Registros enumerados —
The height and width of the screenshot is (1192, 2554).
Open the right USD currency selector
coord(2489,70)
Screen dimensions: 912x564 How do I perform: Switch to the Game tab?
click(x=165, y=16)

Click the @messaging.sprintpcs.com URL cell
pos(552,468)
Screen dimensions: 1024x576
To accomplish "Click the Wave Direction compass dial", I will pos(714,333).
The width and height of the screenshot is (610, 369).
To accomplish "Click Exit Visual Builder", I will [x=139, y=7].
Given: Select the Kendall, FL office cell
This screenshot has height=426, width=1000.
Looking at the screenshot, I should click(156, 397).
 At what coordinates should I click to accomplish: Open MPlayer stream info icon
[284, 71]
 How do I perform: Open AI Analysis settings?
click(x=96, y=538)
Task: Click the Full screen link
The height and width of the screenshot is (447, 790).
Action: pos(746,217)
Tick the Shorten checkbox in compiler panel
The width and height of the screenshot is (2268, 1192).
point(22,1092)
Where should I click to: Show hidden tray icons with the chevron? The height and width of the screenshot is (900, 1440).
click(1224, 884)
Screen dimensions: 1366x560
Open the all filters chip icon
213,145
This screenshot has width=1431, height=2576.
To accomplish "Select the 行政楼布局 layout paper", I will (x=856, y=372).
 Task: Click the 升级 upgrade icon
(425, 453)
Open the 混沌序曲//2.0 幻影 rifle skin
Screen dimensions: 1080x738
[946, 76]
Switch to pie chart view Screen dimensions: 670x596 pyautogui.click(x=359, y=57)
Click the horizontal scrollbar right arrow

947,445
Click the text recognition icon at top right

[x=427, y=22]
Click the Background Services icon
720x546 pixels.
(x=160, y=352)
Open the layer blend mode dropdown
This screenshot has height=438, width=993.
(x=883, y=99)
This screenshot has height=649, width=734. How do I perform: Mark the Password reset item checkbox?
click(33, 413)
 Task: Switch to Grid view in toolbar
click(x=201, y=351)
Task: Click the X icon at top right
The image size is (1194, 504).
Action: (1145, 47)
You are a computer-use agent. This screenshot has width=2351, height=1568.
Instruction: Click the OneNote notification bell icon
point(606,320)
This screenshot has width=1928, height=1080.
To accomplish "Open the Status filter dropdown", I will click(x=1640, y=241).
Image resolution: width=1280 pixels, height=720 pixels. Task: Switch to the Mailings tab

El problema — Repite tal cual las líneas de todos los registros de arriba, sin cambiar ni omitir nada.

Respuesta escrita —
The height and width of the screenshot is (1192, 2554).
Open the right USD currency selector
coord(2489,70)
Screen dimensions: 912x564 How do I perform: Switch to the Game tab?
click(x=165, y=16)

Click the @messaging.sprintpcs.com URL cell
pos(552,468)
Screen dimensions: 1024x576
To accomplish "Click the Wave Direction compass dial", I will pos(714,333).
The width and height of the screenshot is (610, 369).
To accomplish "Click Exit Visual Builder", I will [x=139, y=7].
Given: Select the Kendall, FL office cell
This screenshot has height=426, width=1000.
Looking at the screenshot, I should click(156, 397).
 At what coordinates should I click to accomplish: Open MPlayer stream info icon
[284, 71]
 How do I perform: Open AI Analysis settings?
click(x=96, y=538)
Task: Click the Full screen link
The height and width of the screenshot is (447, 790).
Action: pos(746,217)
Tick the Shorten checkbox in compiler panel
The width and height of the screenshot is (2268, 1192).
point(22,1092)
Where should I click to: Show hidden tray icons with the chevron? The height and width of the screenshot is (900, 1440).
click(1224, 884)
Screen dimensions: 1366x560
Open the all filters chip icon
213,145
This screenshot has width=1431, height=2576.
To accomplish "Select the 行政楼布局 layout paper", I will (x=856, y=372).
 Task: Click the 升级 upgrade icon
(425, 453)
Open the 混沌序曲//2.0 幻影 rifle skin
Screen dimensions: 1080x738
[946, 76]
Switch to pie chart view Screen dimensions: 670x596 pyautogui.click(x=359, y=57)
Click the horizontal scrollbar right arrow

947,445
Click the text recognition icon at top right

[x=427, y=22]
Click the Background Services icon
720x546 pixels.
(x=160, y=352)
Open the layer blend mode dropdown
This screenshot has height=438, width=993.
(x=883, y=99)
This screenshot has height=649, width=734. How do I perform: Mark the Password reset item checkbox?
click(33, 413)
 Task: Switch to Grid view in toolbar
click(x=201, y=351)
Task: Click the X icon at top right
The image size is (1194, 504).
Action: (1145, 47)
You are a computer-use agent. This screenshot has width=2351, height=1568.
Instruction: Click the OneNote notification bell icon
point(606,320)
This screenshot has width=1928, height=1080.
To accomplish "Open the Status filter dropdown", I will click(x=1640, y=241).
Image resolution: width=1280 pixels, height=720 pixels. Task: Switch to the Mailings tab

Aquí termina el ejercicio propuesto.